The word “heaven,” however, although it primarily qualifies God and describes his greatness, not that of the kingdom, must also have been intended by our Lord to color the conception of the latter. If the king be one who concentrates in himself all the glory of heaven, what must his kingdom be? We shall not go far amiss in saying that Jesus desired to awaken in his disciples a sense of the mysterious supernatural character, of the absolute perfection and grandeur, of the supreme value pertaining to this new order of things, and desired them to view and approach it in a spirit appreciative of these holy qualities. Although the phrase “kingdom of heaven” is not found in the Old Testament, the word “heaven” appears there already in significant association with the idea of the future kingdom. In Daniel it is said that “the God of heaven” will set up a kingdom, and this means that the new reign will take its origin in a supernatural manner from the higher world. To Jesus also “heaven” and the supernatural were cognate ideas, cf.
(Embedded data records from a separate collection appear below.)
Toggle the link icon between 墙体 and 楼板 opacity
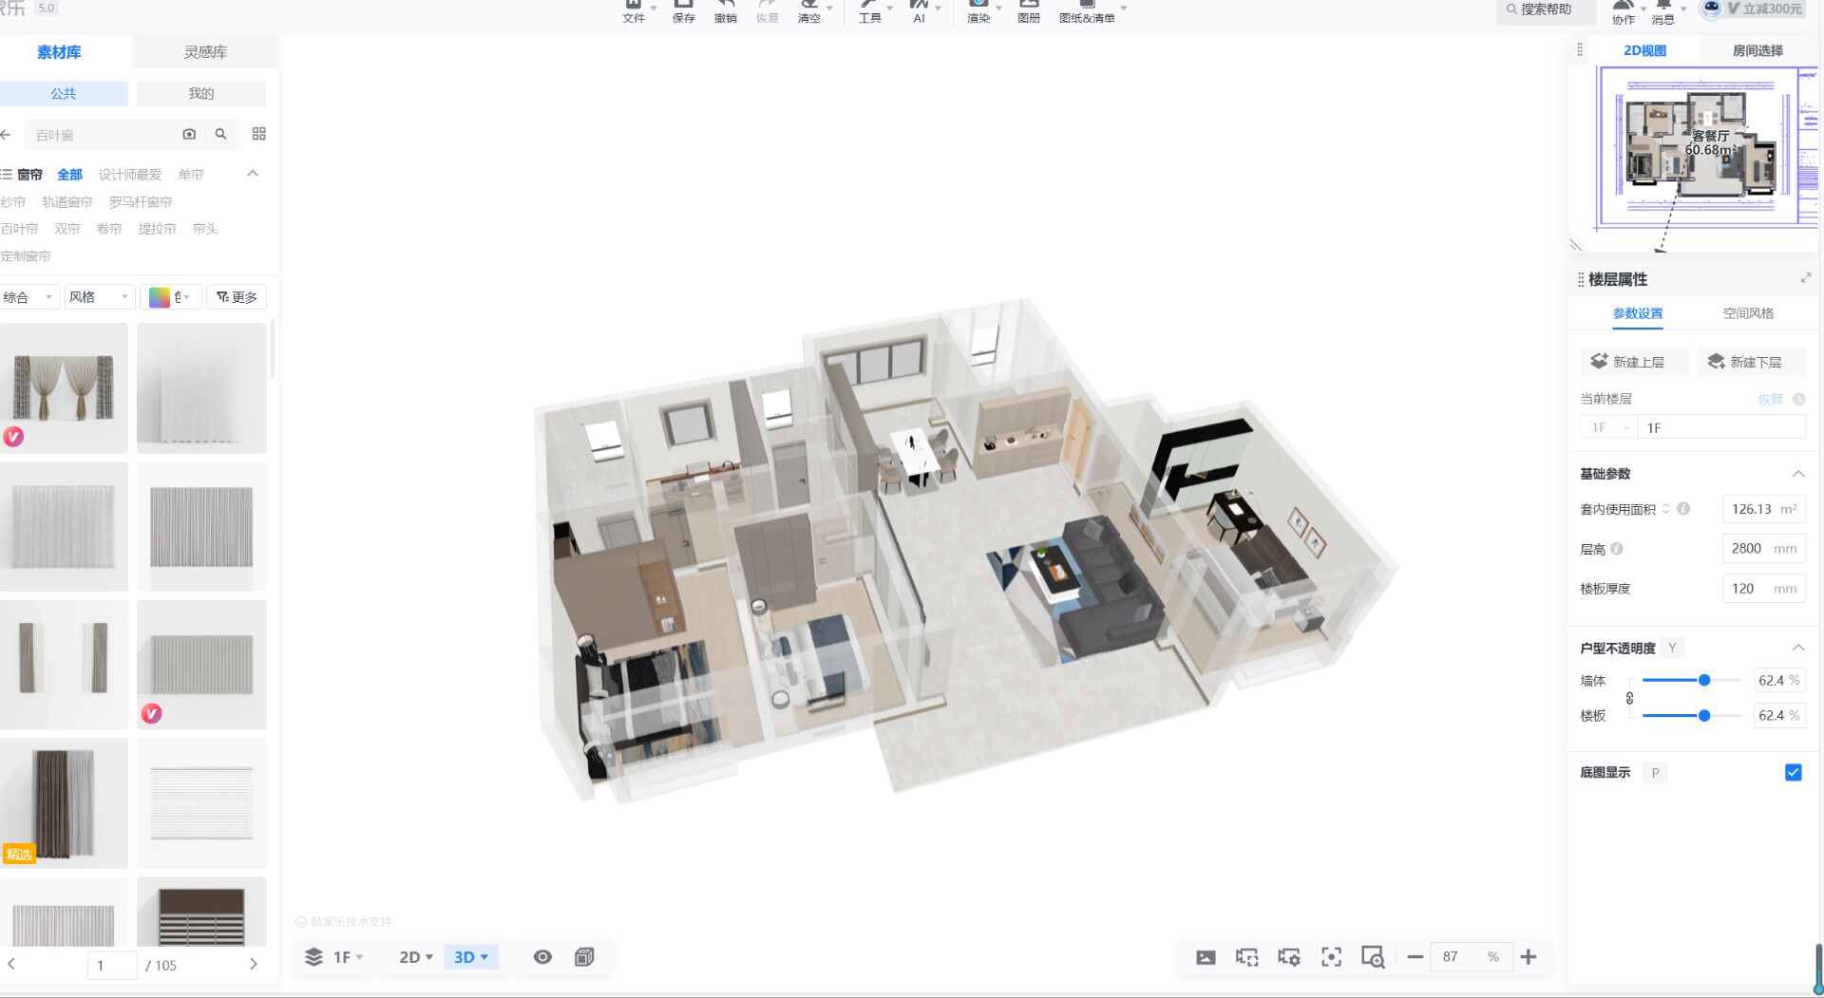 pyautogui.click(x=1629, y=698)
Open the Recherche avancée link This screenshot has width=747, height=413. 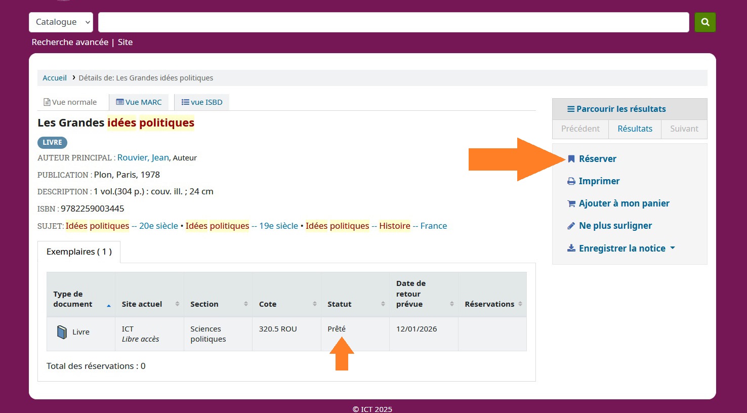click(70, 42)
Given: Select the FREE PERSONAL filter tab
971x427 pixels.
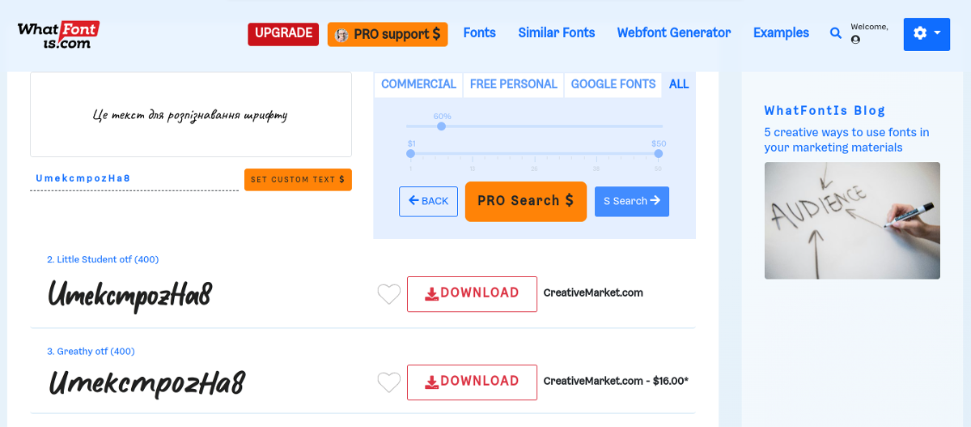Looking at the screenshot, I should pos(513,84).
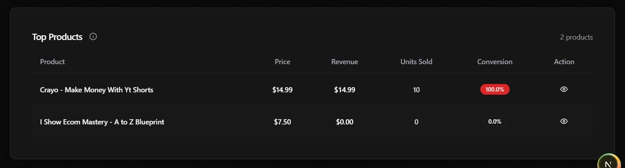Open the round N avatar badge
Viewport: 625px width, 168px height.
click(x=609, y=162)
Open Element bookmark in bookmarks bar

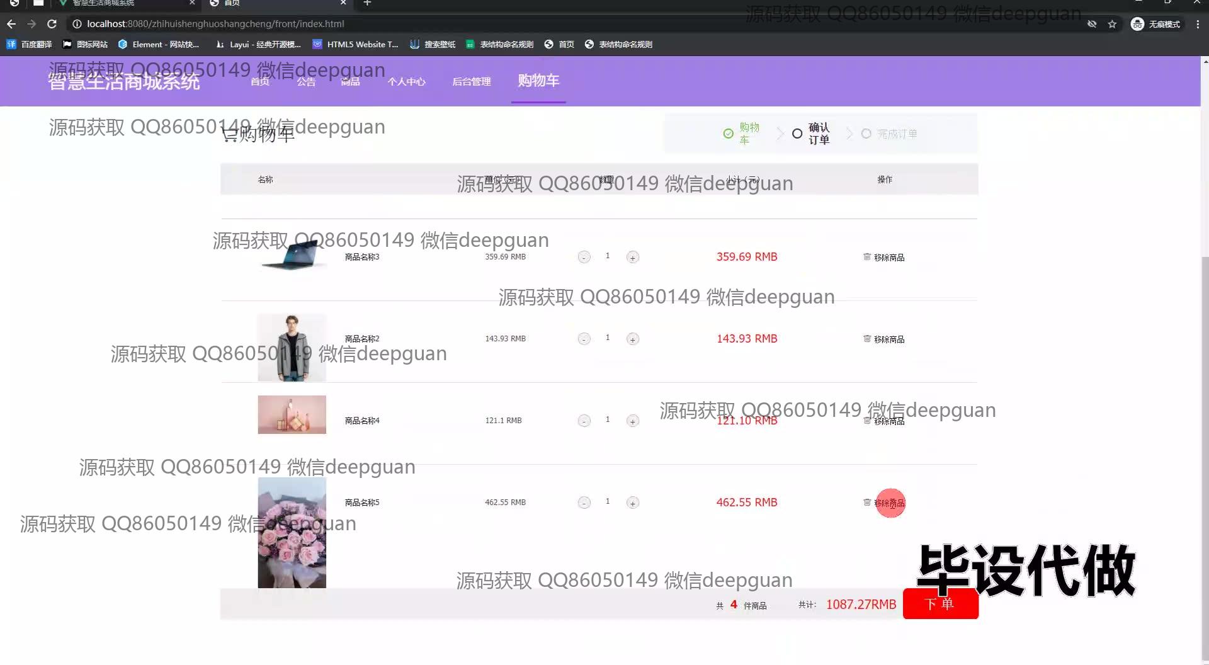click(x=159, y=44)
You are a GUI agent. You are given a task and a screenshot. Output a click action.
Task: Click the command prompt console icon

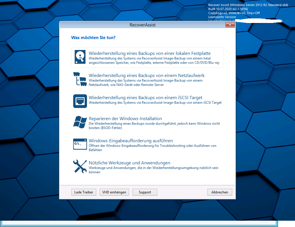coord(80,144)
Matt. 16:17; Mark 11:30. That the thought of the absolute perfection of the heavenly world as determinative of the character of the kingdom may well have been associated with the name “kingdom of heaven” in Jesus’ mind, appears from the close connection between the second and third petitions in the Lord’s prayer: “Thy kingdom come—Thy will be done, as in heaven, so on earth,” cf. also Matt. 5:48. For heaven as the sphere of supreme unchangeable values and the goal of aspiration we may refer to such words as Matt. 5:12; 6:20. In view of the profound significance which Jesus throughout ascribed to the contrast between the heavenly and the earthly world, it is hardly likely that heaven was to him a mere formal circumlocution for God. It meant not God in general, but God as known and revealed in those celestial regions which had been our Lord’s eternal home. Only with this in mind can we hope to understand something of the profound sense in which he called the kingdom “a kingdom of heaven.”